[Records from a data collection]

** Start **

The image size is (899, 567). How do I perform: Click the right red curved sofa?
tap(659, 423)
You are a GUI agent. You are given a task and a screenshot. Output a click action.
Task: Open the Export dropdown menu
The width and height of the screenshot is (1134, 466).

** End **

### [DO THIS]
Copy each of the records above word for word, keeping every line as it stands.

### [RESPONSE]
The image size is (899, 567). How do I perform: Click the right red curved sofa?
tap(659, 423)
You are a GUI agent. You are given a task and a screenshot. Output a click action.
Task: Open the Export dropdown menu
The width and height of the screenshot is (1134, 466).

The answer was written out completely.